■ SUPPLIED ENTRIES ■
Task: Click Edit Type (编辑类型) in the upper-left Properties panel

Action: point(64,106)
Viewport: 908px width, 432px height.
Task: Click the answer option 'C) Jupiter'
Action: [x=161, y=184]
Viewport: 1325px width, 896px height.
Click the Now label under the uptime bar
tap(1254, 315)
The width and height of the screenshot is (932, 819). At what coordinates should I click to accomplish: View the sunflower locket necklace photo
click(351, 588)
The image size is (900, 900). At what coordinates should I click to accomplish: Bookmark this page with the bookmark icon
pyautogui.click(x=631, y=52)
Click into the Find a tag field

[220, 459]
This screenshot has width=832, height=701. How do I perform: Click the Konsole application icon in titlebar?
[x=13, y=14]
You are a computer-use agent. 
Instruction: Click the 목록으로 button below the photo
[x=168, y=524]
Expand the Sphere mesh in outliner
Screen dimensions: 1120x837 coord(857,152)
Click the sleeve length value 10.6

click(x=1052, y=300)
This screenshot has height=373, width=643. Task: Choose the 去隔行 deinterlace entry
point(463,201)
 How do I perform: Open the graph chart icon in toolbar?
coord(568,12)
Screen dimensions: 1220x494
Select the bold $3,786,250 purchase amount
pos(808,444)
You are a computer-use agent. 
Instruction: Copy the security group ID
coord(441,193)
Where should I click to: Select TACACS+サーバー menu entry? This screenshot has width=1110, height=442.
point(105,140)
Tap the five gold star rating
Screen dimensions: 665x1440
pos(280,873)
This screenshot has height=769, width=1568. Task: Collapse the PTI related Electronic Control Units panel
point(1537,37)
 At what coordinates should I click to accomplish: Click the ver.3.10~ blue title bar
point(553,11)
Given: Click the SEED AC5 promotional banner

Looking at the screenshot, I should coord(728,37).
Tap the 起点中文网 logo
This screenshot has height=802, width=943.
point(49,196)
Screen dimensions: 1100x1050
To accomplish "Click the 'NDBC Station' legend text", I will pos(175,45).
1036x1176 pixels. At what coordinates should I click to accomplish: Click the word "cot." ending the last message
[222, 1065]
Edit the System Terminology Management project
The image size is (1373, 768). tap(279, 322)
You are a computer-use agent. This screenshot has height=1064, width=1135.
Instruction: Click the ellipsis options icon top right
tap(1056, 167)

■ WHAT YOU NEED TO DO ■
Reproduce the whole of the material exactly as shown.

■ ANSWER BOX ■
Task: Click Edit Type (编辑类型) in the upper-left Properties panel

Action: point(64,106)
Viewport: 908px width, 432px height.
Task: Click the answer option 'C) Jupiter'
Action: [x=161, y=184]
Viewport: 1325px width, 896px height.
Click the Now label under the uptime bar
tap(1254, 315)
The width and height of the screenshot is (932, 819). At what coordinates should I click to accomplish: View the sunflower locket necklace photo
click(351, 588)
The image size is (900, 900). At what coordinates should I click to accomplish: Bookmark this page with the bookmark icon
pyautogui.click(x=631, y=52)
Click into the Find a tag field

[220, 459]
This screenshot has width=832, height=701. How do I perform: Click the Konsole application icon in titlebar?
[x=13, y=14]
You are a computer-use agent. 
Instruction: Click the 목록으로 button below the photo
[x=168, y=524]
Expand the Sphere mesh in outliner
Screen dimensions: 1120x837 coord(857,152)
Click the sleeve length value 10.6

click(x=1052, y=300)
This screenshot has height=373, width=643. Task: Choose the 去隔行 deinterlace entry
point(463,201)
 How do I perform: Open the graph chart icon in toolbar?
coord(568,12)
Screen dimensions: 1220x494
Select the bold $3,786,250 purchase amount
pos(808,444)
You are a computer-use agent. 
Instruction: Copy the security group ID
coord(441,193)
Where should I click to: Select TACACS+サーバー menu entry? This screenshot has width=1110, height=442.
point(105,140)
Tap the five gold star rating
Screen dimensions: 665x1440
pos(280,873)
This screenshot has height=769, width=1568. Task: Collapse the PTI related Electronic Control Units panel
point(1537,37)
 At what coordinates should I click to accomplish: Click the ver.3.10~ blue title bar
point(553,11)
Given: Click the SEED AC5 promotional banner

Looking at the screenshot, I should coord(728,37).
Tap the 起点中文网 logo
This screenshot has height=802, width=943.
point(49,196)
Screen dimensions: 1100x1050
To accomplish "Click the 'NDBC Station' legend text", I will pos(175,45).
1036x1176 pixels. At what coordinates should I click to accomplish: Click the word "cot." ending the last message
[222, 1065]
Edit the System Terminology Management project
The image size is (1373, 768). tap(279, 322)
You are a computer-use agent. This screenshot has height=1064, width=1135.
Instruction: Click the ellipsis options icon top right
tap(1056, 167)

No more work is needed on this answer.